[[ Record excerpts, beginning ]]

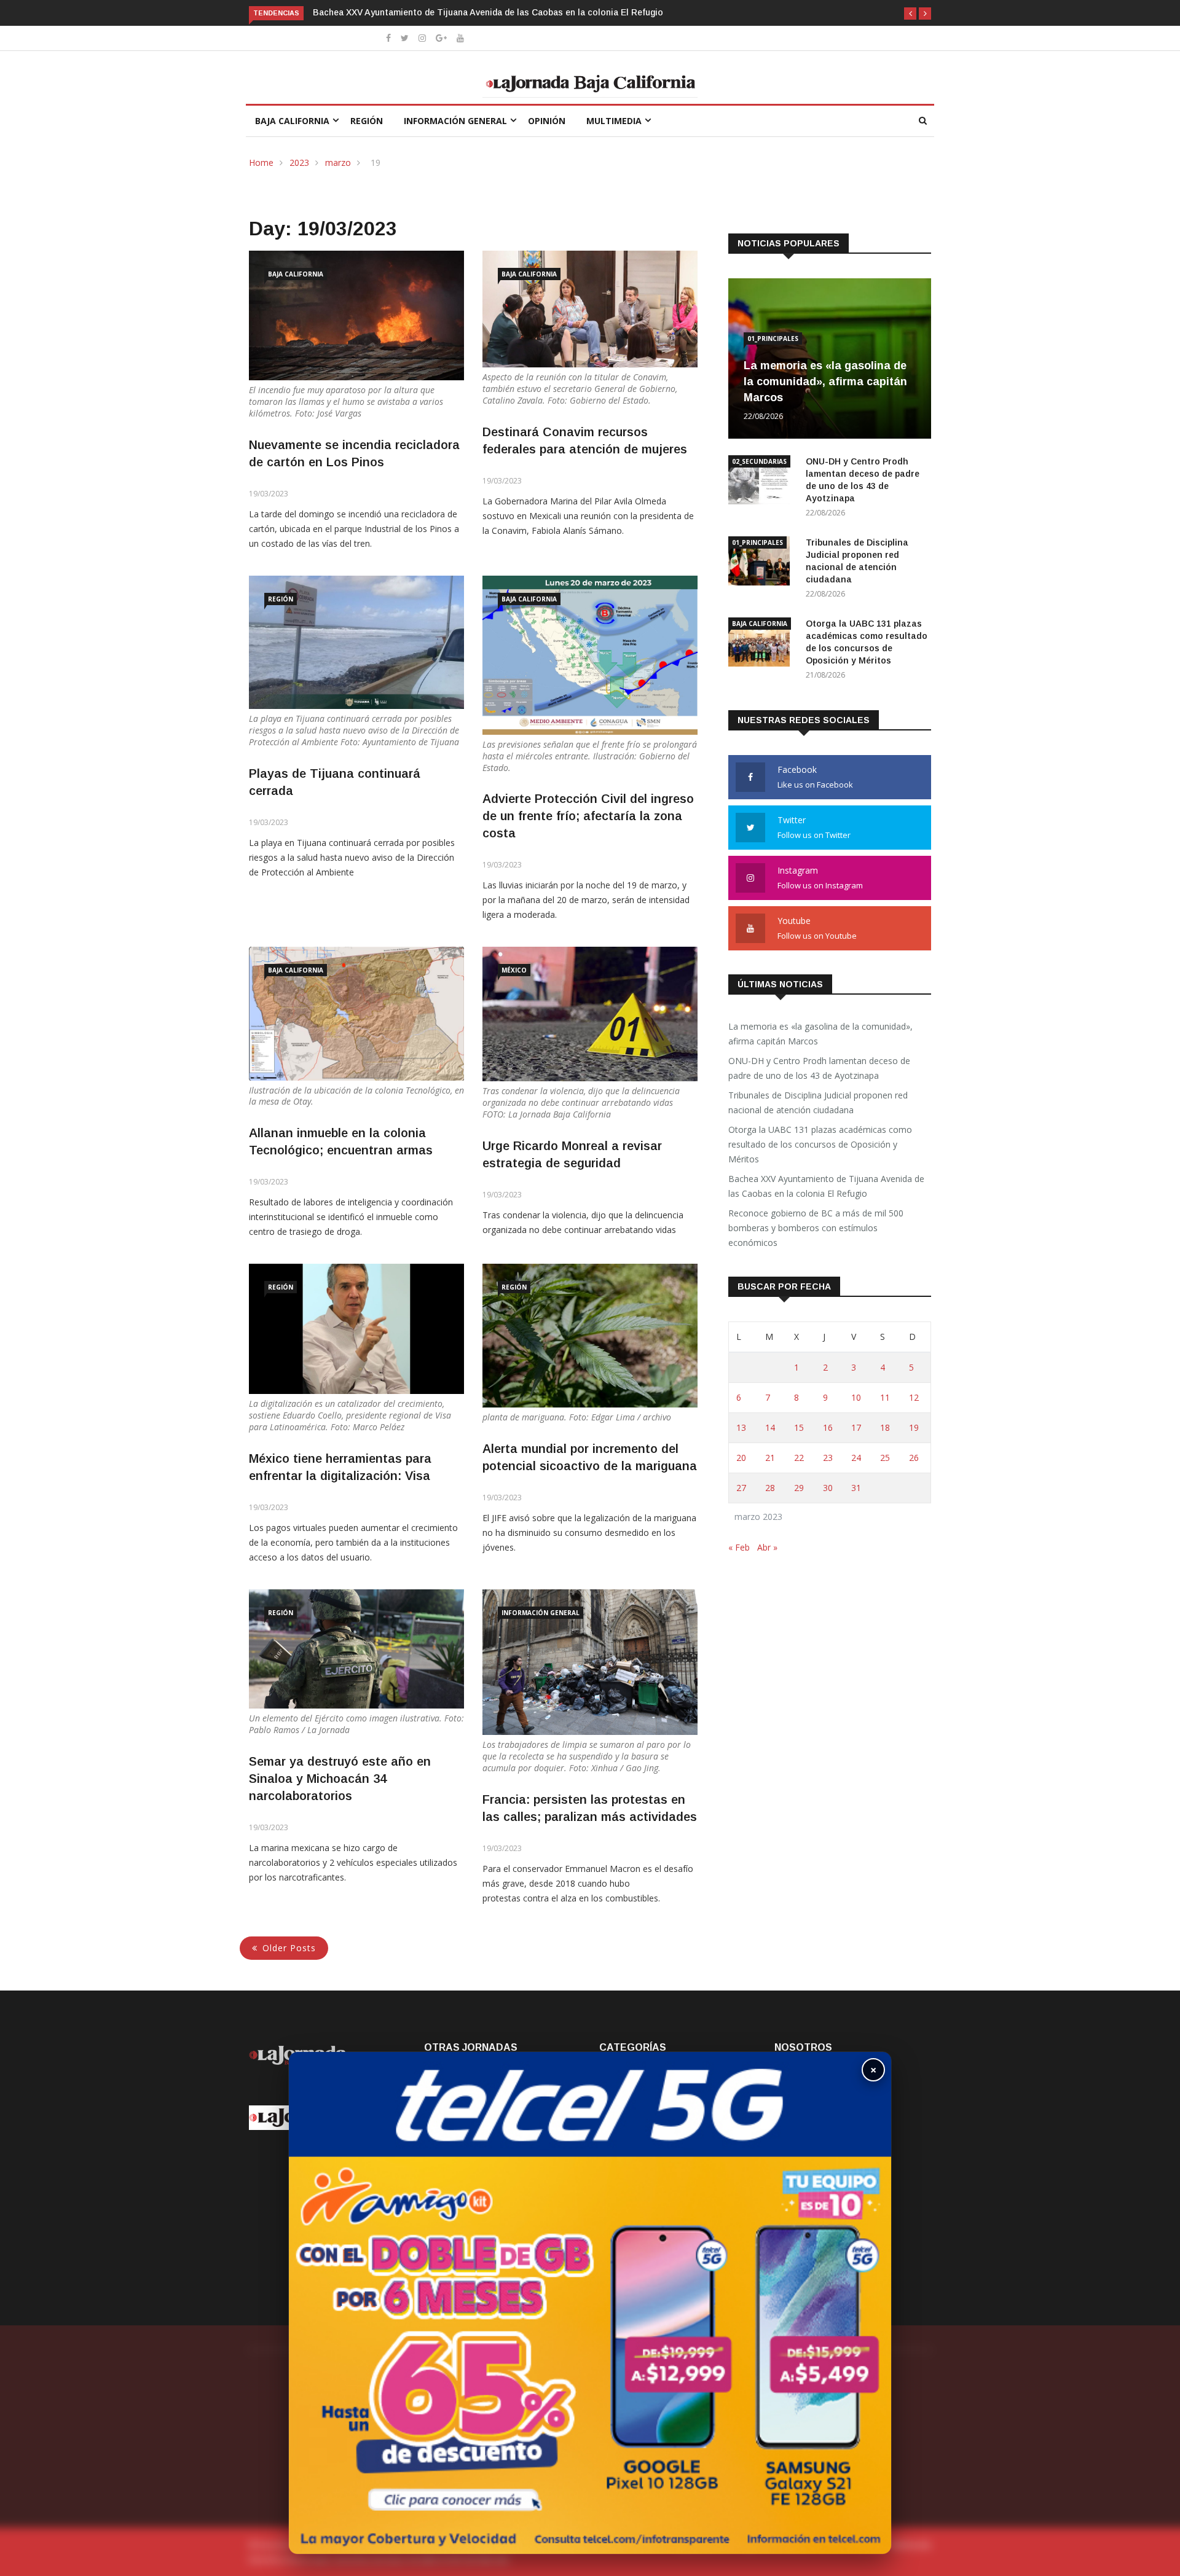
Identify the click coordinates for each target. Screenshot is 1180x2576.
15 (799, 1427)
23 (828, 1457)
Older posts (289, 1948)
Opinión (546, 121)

[[ Record excerpts, end ]]
[[ Record excerpts, beginning ]]

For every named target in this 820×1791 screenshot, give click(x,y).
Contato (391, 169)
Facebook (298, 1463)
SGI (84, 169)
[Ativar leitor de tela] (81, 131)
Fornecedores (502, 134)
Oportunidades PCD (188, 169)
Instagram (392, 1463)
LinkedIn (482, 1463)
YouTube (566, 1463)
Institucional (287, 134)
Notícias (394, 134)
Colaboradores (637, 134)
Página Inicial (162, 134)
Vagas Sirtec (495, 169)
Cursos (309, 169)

[[ Record excerpts, end ]]
[[ Record excerpts, beginning ]]

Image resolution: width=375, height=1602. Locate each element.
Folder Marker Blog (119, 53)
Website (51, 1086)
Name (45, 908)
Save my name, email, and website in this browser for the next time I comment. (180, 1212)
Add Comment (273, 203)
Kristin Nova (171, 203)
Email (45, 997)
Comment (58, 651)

[[ Record excerpts, end ]]

- [Action item]: Take from the entries every line that has the string "target".

- [Exercise solution]:
Identify the click coordinates for each target. Screenshot is 1180x2576.
For every named target in this 820×1791 screenshot, give click(x,y).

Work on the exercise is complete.